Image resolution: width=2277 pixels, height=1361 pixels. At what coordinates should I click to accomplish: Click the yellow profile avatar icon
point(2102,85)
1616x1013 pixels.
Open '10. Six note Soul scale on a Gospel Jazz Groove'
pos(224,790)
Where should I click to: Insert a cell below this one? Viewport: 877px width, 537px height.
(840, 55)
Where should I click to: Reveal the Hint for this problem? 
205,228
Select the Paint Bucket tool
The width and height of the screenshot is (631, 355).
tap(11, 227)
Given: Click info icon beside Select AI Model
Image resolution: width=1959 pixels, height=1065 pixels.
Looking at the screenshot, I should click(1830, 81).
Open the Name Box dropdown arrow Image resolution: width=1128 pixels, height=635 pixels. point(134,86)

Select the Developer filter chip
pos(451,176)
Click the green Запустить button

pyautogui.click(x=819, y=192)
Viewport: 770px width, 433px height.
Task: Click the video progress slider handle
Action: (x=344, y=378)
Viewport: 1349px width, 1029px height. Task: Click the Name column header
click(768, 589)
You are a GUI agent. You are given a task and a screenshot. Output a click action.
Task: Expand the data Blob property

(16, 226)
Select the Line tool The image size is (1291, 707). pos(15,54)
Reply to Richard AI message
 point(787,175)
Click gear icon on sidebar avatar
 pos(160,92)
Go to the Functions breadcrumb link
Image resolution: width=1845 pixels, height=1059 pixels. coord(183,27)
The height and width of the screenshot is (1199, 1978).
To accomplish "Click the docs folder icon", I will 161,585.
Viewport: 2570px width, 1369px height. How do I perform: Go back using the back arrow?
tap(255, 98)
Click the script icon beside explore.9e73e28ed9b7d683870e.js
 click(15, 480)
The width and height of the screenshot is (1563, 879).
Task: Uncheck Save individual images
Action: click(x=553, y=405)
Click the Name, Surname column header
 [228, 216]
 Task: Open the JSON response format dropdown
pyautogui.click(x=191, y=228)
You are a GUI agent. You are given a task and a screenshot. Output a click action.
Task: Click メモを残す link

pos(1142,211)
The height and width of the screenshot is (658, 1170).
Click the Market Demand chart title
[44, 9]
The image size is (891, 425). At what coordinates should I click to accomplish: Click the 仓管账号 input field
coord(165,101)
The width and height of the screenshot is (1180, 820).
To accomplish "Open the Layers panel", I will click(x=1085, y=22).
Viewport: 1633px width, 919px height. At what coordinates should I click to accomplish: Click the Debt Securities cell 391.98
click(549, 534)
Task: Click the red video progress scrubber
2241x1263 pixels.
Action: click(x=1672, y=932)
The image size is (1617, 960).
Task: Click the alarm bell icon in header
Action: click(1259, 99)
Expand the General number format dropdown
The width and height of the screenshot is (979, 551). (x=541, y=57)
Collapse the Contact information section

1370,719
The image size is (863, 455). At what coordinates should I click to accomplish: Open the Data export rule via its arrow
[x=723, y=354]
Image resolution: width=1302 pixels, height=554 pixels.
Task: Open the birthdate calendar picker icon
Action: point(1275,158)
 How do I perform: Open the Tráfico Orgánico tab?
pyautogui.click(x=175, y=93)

------------------------

→ WORK TASK: The records shown above are to be retyped exactly, with none omitted.

→ FINAL ANSWER:
Image resolution: width=2277 pixels, height=1361 pixels. At what coordinates should I click to accomplish: Click the yellow profile avatar icon
point(2102,85)
1616x1013 pixels.
Open '10. Six note Soul scale on a Gospel Jazz Groove'
pos(224,790)
Where should I click to: Insert a cell below this one? Viewport: 877px width, 537px height.
(840, 55)
Where should I click to: Reveal the Hint for this problem? 
205,228
Select the Paint Bucket tool
The width and height of the screenshot is (631, 355).
tap(11, 227)
Given: Click info icon beside Select AI Model
Image resolution: width=1959 pixels, height=1065 pixels.
Looking at the screenshot, I should click(1830, 81).
Open the Name Box dropdown arrow Image resolution: width=1128 pixels, height=635 pixels. point(134,86)

Select the Developer filter chip
pos(451,176)
Click the green Запустить button

pyautogui.click(x=819, y=192)
Viewport: 770px width, 433px height.
Task: Click the video progress slider handle
Action: (x=344, y=378)
Viewport: 1349px width, 1029px height. Task: Click the Name column header
click(768, 589)
You are a GUI agent. You are given a task and a screenshot. Output a click action.
Task: Expand the data Blob property

(16, 226)
Select the Line tool The image size is (1291, 707). pos(15,54)
Reply to Richard AI message
 point(787,175)
Click gear icon on sidebar avatar
 pos(160,92)
Go to the Functions breadcrumb link
Image resolution: width=1845 pixels, height=1059 pixels. coord(183,27)
The height and width of the screenshot is (1199, 1978).
To accomplish "Click the docs folder icon", I will 161,585.
Viewport: 2570px width, 1369px height. How do I perform: Go back using the back arrow?
tap(255, 98)
Click the script icon beside explore.9e73e28ed9b7d683870e.js
 click(15, 480)
The width and height of the screenshot is (1563, 879).
Task: Uncheck Save individual images
Action: click(x=553, y=405)
Click the Name, Surname column header
 [228, 216]
 Task: Open the JSON response format dropdown
pyautogui.click(x=191, y=228)
You are a GUI agent. You are given a task and a screenshot. Output a click action.
Task: Click メモを残す link

pos(1142,211)
The height and width of the screenshot is (658, 1170).
Click the Market Demand chart title
[44, 9]
The image size is (891, 425). At what coordinates should I click to accomplish: Click the 仓管账号 input field
coord(165,101)
The width and height of the screenshot is (1180, 820).
To accomplish "Open the Layers panel", I will click(x=1085, y=22).
Viewport: 1633px width, 919px height. At what coordinates should I click to accomplish: Click the Debt Securities cell 391.98
click(549, 534)
Task: Click the red video progress scrubber
2241x1263 pixels.
Action: click(x=1672, y=932)
The image size is (1617, 960).
Task: Click the alarm bell icon in header
Action: click(1259, 99)
Expand the General number format dropdown
The width and height of the screenshot is (979, 551). (x=541, y=57)
Collapse the Contact information section

1370,719
The image size is (863, 455). At what coordinates should I click to accomplish: Open the Data export rule via its arrow
[x=723, y=354]
Image resolution: width=1302 pixels, height=554 pixels.
Task: Open the birthdate calendar picker icon
Action: point(1275,158)
 How do I perform: Open the Tráfico Orgánico tab?
pyautogui.click(x=175, y=93)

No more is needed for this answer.